You can calculate that currently LSI is 25 years old while LSA is 10 years old. SVD is known for a much longer time.

LSA was highly hyped at the time of its introduction, but it took a bit more time to researchers to properly understand the strengths and weaknesses of the method. No one, as far as I know, could achieve similarly high improvement in perplexity reduction as Bellegarda. However, (Google) word vectors, a similar approach (at least in spirit) to LSA reported high improvement in perplexity reduction.

In the field of Information Retrieval, some textbooks state that no improvement in precision was achieved in search tasks after application of the LSI. However, application of LDA (Latent Dirichlet Allocation) reported improvement in search tasks. LDA was motivated as an improvment of Probabilistic Latent Semantic Analysis (PLSA), which itself was motivated as an improvement of LSA.
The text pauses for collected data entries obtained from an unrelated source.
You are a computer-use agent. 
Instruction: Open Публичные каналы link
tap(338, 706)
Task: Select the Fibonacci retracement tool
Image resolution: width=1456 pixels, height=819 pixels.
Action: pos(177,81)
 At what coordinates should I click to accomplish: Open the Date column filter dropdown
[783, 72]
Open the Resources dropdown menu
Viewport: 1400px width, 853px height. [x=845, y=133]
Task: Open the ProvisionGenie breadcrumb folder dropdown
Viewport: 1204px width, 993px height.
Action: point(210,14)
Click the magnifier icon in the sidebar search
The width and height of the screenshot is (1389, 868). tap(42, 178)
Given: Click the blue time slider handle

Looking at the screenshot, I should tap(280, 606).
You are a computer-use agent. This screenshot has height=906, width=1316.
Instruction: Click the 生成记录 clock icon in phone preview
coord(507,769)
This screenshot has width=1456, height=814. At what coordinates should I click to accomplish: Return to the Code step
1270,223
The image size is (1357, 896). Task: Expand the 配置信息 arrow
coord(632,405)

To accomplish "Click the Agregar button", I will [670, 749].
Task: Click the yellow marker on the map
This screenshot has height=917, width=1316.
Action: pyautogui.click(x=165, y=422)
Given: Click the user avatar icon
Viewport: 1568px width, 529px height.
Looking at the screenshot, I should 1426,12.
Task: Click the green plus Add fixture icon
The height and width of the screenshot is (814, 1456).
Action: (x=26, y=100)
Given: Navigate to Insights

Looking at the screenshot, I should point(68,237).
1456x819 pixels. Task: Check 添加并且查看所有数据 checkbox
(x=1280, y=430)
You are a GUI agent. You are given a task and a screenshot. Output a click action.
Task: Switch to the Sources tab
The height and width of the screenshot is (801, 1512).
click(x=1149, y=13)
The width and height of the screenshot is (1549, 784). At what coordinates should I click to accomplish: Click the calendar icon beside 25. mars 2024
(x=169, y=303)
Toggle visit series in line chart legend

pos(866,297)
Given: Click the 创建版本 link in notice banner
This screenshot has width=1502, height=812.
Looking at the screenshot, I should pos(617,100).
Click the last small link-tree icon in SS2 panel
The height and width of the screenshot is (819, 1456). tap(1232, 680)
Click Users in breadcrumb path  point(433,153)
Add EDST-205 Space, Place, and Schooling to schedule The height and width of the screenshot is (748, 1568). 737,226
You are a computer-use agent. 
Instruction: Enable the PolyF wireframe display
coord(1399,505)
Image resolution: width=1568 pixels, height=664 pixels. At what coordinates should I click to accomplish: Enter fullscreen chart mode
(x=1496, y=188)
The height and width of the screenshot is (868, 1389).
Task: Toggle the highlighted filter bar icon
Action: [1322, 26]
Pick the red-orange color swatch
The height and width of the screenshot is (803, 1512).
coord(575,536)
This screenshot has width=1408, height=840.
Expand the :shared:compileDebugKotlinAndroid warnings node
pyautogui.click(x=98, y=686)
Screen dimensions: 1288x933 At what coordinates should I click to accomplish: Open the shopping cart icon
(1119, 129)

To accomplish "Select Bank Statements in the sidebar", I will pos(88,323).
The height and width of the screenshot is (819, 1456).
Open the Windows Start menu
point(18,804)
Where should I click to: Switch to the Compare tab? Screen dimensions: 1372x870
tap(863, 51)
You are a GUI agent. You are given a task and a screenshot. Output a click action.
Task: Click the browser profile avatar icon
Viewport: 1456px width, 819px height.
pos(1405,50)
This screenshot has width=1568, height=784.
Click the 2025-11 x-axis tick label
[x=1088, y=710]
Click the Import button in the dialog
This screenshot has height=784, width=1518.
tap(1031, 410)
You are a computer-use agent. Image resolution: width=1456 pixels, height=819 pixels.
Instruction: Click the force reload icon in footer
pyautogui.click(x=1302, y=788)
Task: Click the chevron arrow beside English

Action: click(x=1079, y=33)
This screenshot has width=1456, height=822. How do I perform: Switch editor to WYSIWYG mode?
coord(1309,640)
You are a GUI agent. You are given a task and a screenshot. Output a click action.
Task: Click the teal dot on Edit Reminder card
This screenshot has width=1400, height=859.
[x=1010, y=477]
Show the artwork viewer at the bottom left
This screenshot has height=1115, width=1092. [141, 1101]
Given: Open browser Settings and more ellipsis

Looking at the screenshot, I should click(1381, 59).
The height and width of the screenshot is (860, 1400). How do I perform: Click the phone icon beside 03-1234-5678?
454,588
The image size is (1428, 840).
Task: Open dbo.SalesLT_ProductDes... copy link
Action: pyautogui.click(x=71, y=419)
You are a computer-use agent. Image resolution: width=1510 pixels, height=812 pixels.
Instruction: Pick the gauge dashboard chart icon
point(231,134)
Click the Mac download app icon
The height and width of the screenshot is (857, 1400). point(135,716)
Here is a table of ancronyms used in machine learning/data mining literature:

SVD: Singular Value Decomposition. A standard technique from Linear Algebra and Statistics.
LSI: Latent Semantic Indexing. An application of SVD in Information Retrieval.
LSA: Latent Semantic Analysis. LSI applied to natural language processing.
PLSA: Probabilistic Latent Semantic Analysis. An improvement to LSA.
LDA: Latent Dirichlet Allocation. An improvement to PLSA.
PCA: Principle Component Analysis. A statistical technique which is an application of SVD.

In 2009, SVD became popluar in recommendation systems due to the Netflix Prize competition. It was one the few stand-alone methods that achieved good results. One difference from prior work is the so called the smoothing trick of adding a small diagonal matrix before taking the SVD. This trick was not mentioned neither in the LSI or LSA work (however it is well-known in statistics in the context of ridge regression and penalized PCA). So tricks are important and part of this blog post series is about the tricks that I have learned along the way.

I plan to deconstruct the LSA (LSI, SVD) in order to separate fact from fiction and show some practical tricks. I also plan to show that SVD does not work well for some data points (words or documents) when applied to text.

One should keep in mind that even though LSI/LSA/SVD is an old method, the principles behind the method are still valid. Follow up work on Latent Dirichlet Allocation has improved search, and (Google) Word Vectors have improved the NLP perplexity reduction tasks.

Meanwhile, big data requirements motivated the development of fast algorithms for computing cheaply the SVD of a huge matrix (those aglorithms are randomzied). At the same time, SVD has been accepted in the industry. Some companies are applying the SVD (or related techniques such as LDA) in their recommendation systems.